X3 go watch Elitefts you tube series call so you think you can squat… It will be an ee opening experience. You squat with your hips, glutes, quads and keep your low back set in an ass out arched position at all times… Upper back tight, squeezing your traps chest expanded, looking slightly up… The motion is sitting back and up not down and up. You watch the videos. You will learn on your own

i don’t agree with those giving the advice to sit back. as a raw lifter i’ve never understood “sitting back” sit back into what?? if i have gear on i could see it but not without.

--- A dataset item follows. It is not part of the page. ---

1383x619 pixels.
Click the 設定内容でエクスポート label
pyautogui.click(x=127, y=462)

I squat straight down and straight up like a piston. squatting down allows me to us more of my quads as well as the hips and glutes.

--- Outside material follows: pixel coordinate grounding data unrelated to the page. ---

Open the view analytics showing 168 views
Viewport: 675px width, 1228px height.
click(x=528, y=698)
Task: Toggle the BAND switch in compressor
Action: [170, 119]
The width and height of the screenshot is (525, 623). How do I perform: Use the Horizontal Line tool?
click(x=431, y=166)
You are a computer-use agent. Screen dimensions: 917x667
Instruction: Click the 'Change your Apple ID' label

what this guy desperately needs to do is open up the groin and SPREAD THE FLOOR. take a wider stance, turn those feet out some and force the knees out throughout the lift. I’m sure you will have no problem hitting depth then.

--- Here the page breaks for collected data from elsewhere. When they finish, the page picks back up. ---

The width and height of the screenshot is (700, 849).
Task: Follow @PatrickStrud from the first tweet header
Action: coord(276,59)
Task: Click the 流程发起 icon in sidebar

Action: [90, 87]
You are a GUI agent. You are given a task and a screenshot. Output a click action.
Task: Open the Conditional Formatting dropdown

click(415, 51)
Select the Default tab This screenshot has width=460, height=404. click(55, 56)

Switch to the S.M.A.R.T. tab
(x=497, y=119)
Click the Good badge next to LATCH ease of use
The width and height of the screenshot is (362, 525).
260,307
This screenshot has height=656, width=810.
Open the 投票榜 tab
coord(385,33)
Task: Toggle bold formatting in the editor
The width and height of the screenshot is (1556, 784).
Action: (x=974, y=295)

[quote]maraudermeat wrote:
i don’t agree with those giving the advice to sit back. as a raw lifter i’ve never understood “sitting back” sit back into what?? if i have gear on i could see it but not without. I squat straight down and straight up like a piston. squatting down allows me to us more of my quads as well as the hips and glutes.

what this guy desperately needs to do is open up the groin and SPREAD THE FLOOR. take a wider stance, turn those feet out some and force the knees out throughout the lift. I’m sure you will have no problem hitting depth then. [/quote]

^ listen to every word.
The part about forcing your knees out really helped me a lot. Squat went from 315, bad depth, to 500 at regulation depth. I also noticed what helped me was working on ankle flexibility, and working on abdominal strength. Stability helps a lot.

X4 on the EliteFTS videos, extremely helpful. Take notes and write down a step-by-step guide. Practice with light weights first to get form down.

Marauder have you even watched the elitefts lifting series? They are using guys without even wearing belts let alone geared lifts… The bar never moves back. But in order to keep the bar above the heels at all times and to engage the glutes and hamstrings the hips have to come back and behind you… You may be doing this without even knowing it… Just watch the video… Also your explanation of spreading the floor is for the sole purpose of engaging the glutes and hamstrings and much better mechanically achieved when you sit back into the squat. Take whatever advice you want but as for me I will take the advice of guys with squats above 1000lbs who can non equipped still squat a shit ton of weight with the same form…

[quote]Swolle wrote:
Marauder have you even watched the elitefts lifting series? They are using guys without even wearing belts let alone geared lifts… The bar never moves back. But in order to keep the bar above the heels at all times and to engage the glutes and hamstrings the hips have to come back and behind you… You may be doing this without even knowing it… Just watch the video… Also your explanation of spreading the floor is for the sole purpose of engaging the glutes and hamstrings and much better mechanically achieved when you sit back into the squat. Take whatever advice you want but as for me I will take the advice of guys with squats above 1000lbs who can non equipped still squat a shit ton of weight with the same form… [/quote]

yep… watched them, doesn’t make them law. i’m not here to argue. like i always say, it’s just my humble opinion.

i drop straight down into my squat and squat over 700 raw. not saying that to brag…it’s just the truth.

Defranco’s Agile 8 is also great for lower body mobility. Perform that warmup before ever leg session.

I also agree with marauder on squatting straight down, not back.

Might as well set a box under your butt. You need to go lower, like a lot lower.

Squatting on a box is a different movement than squatting without one. Lots of coaches don’t like it for teaching depth. Squatting on a box=squatting back, squatting without one=squatting down.

If flexibility is the issue elevate your heels and then reduce the elevation over time as you continue to reach correct depth. Obviously perform mobility drills/warm ups as well.